Re: Sun had major problems with soft error susceptibility.

Sorry SaturnV, but I have personal, direct knowledge of the reliability of a number of installations with multiple large SUN servers installed.

Those responsible for running those sites do plenty of complaining about the high cost and low performance of SUN servers relative to SHV X86 boxes, but none of the contacts I've asked about that problem have ever experienced it. These sites have now, and have had for years, uptimes and a general level of reliability that SHV X86 boxes are only now beginning to approach.
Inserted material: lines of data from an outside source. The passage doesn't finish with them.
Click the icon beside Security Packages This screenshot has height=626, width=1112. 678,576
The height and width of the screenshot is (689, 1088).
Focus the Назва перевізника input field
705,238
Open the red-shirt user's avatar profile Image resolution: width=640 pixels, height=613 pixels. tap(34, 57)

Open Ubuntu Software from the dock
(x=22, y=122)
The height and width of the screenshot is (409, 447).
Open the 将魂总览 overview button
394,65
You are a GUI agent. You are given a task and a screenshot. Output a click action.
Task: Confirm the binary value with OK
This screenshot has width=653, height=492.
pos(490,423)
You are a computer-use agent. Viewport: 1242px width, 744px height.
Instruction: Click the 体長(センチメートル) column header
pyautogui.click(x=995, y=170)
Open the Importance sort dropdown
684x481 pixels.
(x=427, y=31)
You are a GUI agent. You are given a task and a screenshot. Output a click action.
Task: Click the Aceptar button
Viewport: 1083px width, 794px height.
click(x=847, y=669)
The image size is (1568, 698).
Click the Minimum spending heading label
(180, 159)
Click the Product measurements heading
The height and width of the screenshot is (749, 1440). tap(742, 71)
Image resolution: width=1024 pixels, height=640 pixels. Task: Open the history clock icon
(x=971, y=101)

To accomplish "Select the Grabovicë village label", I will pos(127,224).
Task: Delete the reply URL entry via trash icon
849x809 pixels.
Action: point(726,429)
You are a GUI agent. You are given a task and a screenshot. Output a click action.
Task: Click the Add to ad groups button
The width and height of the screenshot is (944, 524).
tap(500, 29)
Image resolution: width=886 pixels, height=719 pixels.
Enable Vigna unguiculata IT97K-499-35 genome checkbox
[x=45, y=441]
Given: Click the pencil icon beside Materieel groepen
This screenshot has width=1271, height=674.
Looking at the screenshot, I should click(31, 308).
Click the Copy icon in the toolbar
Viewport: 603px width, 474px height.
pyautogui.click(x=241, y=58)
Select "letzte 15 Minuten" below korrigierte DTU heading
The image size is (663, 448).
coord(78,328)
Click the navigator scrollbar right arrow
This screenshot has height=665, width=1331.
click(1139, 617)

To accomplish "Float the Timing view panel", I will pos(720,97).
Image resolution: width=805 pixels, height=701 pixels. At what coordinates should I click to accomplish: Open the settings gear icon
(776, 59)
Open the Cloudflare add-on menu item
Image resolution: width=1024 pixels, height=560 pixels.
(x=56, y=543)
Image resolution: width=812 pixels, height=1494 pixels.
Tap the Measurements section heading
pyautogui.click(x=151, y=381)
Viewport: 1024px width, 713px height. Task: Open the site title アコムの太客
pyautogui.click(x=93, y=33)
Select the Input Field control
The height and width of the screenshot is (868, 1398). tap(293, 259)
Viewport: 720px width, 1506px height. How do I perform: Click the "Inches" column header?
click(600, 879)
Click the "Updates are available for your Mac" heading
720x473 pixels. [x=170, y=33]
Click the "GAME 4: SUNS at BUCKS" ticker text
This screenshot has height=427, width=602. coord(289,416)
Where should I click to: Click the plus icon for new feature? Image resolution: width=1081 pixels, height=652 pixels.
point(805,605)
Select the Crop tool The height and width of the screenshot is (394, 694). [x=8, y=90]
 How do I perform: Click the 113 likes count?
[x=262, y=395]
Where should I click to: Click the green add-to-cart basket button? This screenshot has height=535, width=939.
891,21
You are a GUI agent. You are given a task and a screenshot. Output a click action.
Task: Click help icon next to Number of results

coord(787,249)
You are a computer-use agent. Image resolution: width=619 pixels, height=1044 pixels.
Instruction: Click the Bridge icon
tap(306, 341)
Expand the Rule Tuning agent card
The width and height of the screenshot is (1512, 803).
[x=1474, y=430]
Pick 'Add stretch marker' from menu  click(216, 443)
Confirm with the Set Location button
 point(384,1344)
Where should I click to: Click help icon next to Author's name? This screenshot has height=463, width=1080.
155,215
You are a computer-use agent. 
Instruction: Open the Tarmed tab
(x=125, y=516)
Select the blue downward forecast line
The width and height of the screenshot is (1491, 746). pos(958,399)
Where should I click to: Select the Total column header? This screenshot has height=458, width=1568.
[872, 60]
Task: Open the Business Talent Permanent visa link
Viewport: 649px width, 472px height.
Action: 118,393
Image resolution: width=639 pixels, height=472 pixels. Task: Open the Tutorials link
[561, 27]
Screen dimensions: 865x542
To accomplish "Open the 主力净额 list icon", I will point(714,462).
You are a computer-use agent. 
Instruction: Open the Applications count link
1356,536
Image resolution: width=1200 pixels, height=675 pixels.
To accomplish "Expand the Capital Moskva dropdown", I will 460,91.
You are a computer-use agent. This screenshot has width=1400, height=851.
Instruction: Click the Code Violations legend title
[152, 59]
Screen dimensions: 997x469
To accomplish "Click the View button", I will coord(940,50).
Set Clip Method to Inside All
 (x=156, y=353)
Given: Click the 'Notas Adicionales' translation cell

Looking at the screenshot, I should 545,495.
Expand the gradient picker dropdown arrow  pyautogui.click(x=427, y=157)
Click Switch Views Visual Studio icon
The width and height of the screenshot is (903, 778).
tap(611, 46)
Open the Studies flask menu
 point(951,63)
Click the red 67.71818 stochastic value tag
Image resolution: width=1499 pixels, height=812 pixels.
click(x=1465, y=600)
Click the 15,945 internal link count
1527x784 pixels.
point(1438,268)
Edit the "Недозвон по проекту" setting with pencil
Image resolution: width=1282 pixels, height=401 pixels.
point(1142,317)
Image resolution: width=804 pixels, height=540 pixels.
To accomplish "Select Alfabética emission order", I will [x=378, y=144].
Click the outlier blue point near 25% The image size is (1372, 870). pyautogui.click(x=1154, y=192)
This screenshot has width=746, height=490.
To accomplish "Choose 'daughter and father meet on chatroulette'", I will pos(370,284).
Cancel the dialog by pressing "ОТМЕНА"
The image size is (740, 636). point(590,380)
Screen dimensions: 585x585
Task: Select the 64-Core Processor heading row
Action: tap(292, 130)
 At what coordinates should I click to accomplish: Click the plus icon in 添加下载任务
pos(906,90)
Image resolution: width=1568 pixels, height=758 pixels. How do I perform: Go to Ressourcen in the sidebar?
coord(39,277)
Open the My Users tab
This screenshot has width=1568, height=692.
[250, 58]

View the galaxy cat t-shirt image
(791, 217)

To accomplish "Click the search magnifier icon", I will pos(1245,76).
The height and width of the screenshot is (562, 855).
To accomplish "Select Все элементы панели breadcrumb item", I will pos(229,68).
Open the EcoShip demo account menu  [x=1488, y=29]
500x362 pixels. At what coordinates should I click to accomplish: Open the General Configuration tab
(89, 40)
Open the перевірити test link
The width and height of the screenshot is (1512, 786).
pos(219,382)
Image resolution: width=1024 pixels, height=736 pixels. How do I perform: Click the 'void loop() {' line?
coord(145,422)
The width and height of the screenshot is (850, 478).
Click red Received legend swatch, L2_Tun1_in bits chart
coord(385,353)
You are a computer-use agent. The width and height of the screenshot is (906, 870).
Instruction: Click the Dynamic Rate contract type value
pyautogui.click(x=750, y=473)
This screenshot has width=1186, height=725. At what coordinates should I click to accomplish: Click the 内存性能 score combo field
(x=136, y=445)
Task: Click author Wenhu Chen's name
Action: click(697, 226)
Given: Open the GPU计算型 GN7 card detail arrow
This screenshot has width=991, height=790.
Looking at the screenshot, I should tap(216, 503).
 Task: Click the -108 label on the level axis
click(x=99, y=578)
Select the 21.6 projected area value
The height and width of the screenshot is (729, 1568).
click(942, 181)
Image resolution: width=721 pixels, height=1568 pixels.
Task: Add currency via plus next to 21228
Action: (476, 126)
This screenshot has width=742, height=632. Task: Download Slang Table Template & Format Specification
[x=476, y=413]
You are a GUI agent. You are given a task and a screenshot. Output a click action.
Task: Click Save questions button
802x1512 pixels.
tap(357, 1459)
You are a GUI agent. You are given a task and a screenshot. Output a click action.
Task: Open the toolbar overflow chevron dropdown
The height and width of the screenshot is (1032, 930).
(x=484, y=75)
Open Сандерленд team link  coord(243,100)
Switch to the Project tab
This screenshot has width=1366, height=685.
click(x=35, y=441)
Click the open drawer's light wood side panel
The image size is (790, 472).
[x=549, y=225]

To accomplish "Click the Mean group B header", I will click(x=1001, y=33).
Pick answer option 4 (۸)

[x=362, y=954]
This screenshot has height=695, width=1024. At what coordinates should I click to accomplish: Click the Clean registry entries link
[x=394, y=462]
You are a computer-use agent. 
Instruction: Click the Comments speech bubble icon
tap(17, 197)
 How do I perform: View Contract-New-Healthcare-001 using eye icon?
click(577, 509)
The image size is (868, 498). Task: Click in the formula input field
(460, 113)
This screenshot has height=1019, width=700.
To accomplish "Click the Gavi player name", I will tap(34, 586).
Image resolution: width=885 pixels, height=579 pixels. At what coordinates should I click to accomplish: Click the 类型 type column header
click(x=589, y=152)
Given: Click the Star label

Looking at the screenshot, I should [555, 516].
SUN has a real price performance problem, but SHV X86 servers have historically had real reliability problems. I think the SHV X86 boxes are now much, much better than they were, but no one who actually uses these systems thinks SUN is worse than X86 - the best X86 can ever get (in terms of reliability) is "as good as SUN" - and they aren't there yet.

The problem for X86 boxes has been the software, not the hardware, but that doesn't mean that X86 servers haven't been unreliable in the past. W2K has finally brought X86 boxes into the big leagues in terms of reliability, but the notion that SUN has any catching up to do in the area of reliability is held pretty much exclusively by investors posting on message boards.

X86 reliability is way up, and SUN's (relative) price/performance is way down. That's what you should be focusing on, because IMHO that's what may well kill SUN. But this fantasy that there are major reliability problems with SUN servers just isn't true. I've seen SUN servers at government installations where the hardware should have been upgraded years earlier - but there just wasn't budget to do so. These systems run at nearly 100% capacity for months at a time, without problems other than awful performance. The reliability of the best X86 servers are as good as the SUNs, but the average X86 installed server is not.